O'Hanlon v Kids of Mount Sinai, LLC |
2019 NY Slip Op 02349 |
Decided on March 27, 2019 |
Appellate Division, Second Department |
Published by New York State Law Reporting Bureau pursuant to Judiciary Law § 431. |
This opinion is uncorrected and subject to revision before publication in the Official Reports. |
Decided on March 27, 2019 SUPREME COURT OF THE STATE OF NEW YORK Appellate Division, Second Judicial Department
ALAN D. SCHEINKMAN, P.J.
REINALDO E. RIVERA
SYLVIA O. HINDS-RADIX
BETSY BARROS, JJ.
2017-12631
(Index No. 5474/15)
v
Kids of Mount Sinai, LLC, respondent.
Christopher H. Thompson, West Islip, NY, for appellants.
Steven F. Goldstein, LLP, Carle Place, NY, for respondent.
DECISION & ORDER
In an action to recover damages for personal injuries, etc., the plaintiffs appeal from an order of the Supreme Court, Suffolk County (W. Gerard Asher, J.), dated September 29, 2017. The order granted the defendant's motion for summary judgment dismissing the complaint.
ORDERED that the order is affirmed, with costs.
On June 25, 2014, the infant plaintiff, born in 2011, was a student in the toddler class in the defendant's preschool. At approximately 9:30 a.m., the infant plaintiff fell inside her classroom and struck her chin against a wooden toy, which was about 2½ feet tall. At the time, there was one teacher supervising five children, including the infant plaintiff. Subsequently, the infant plaintiff, by her father and natural guardian, and her father suing derivatively, commenced this personal injury action against the defendant. The defendant moved for summary judgment dismissing the complaint, contending that it adequately supervised the infant plaintiff and that, in any event, its alleged inadequate supervision was not a proximate cause of the accident. The Supreme Court granted the motion. The plaintiffs appeal.

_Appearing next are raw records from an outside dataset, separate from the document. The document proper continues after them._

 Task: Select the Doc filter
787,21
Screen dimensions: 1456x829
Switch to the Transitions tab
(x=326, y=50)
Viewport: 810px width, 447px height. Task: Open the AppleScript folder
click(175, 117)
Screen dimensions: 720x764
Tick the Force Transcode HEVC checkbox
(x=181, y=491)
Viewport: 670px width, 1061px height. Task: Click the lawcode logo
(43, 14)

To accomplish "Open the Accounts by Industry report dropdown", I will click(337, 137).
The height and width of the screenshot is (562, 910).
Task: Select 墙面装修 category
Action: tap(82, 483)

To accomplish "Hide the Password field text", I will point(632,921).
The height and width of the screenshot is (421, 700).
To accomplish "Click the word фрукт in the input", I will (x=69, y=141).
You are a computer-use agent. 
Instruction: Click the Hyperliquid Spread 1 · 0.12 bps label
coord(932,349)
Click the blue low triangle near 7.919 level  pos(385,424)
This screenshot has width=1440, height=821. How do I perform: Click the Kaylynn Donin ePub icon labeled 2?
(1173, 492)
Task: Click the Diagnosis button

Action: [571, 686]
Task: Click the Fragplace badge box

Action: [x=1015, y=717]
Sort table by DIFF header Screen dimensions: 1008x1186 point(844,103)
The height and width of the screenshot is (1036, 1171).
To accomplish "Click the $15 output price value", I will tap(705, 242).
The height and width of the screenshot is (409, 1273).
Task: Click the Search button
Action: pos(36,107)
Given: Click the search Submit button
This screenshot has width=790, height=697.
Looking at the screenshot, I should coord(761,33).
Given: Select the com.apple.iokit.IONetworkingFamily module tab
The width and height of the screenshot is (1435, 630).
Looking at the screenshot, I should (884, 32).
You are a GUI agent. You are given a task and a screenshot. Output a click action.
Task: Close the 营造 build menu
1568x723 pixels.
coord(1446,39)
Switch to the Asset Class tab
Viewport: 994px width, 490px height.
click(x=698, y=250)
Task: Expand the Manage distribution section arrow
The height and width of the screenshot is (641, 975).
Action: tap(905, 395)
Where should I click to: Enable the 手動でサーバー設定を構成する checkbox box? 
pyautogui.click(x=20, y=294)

A provider of day care/preschool services has a duty to adequately supervise the children in its charge and may be held liable for foreseeable injuries proximately related to the absence of adequate supervision (see Mirand v City of New York, 84 NY2d 44, 49-50; Lopez v D & D Day Care, Inc., 136 AD3d 986, 987; Gonzales v Munchkinland Child Care, LLC, 89 AD3d 987). However, like a school, a day care/preschool provider is not an insurer of the children's safety (see Lowe v Meacham Child Care & Learning Ctr,. Inc., 74 AD3d 1029; Kandkhorov v Pinkhasov, 302 AD2d 432). In general, the duty of a day care/preschool provider is to supervise the children in its care with the same degree of care as a parent of ordinary prudence would exercise in comparable circumstances (see Mirand v City of New York, 84 NY2d at 49; Douglas v John Hus Moravian Church of Brooklyn, Inc., 8 AD3d 327, 328). Where an accident occurs in so short a span of time that even the most intense supervision could not have prevented it, any lack of supervision is not the proximate cause of the injury and summary judgment in favor of the day care/preschool is warranted (see Lowe v Meacham Child Care & Learning Ctr., Inc., 74 AD3d at 1029; Troiani v White Plains City School Dist., 64 AD3d 701, 702; Lopez v Freeport Union Free School Dist., 288 AD2d 355, 356; Convey v City of Rye School Dist., 271 AD2d 154, 160).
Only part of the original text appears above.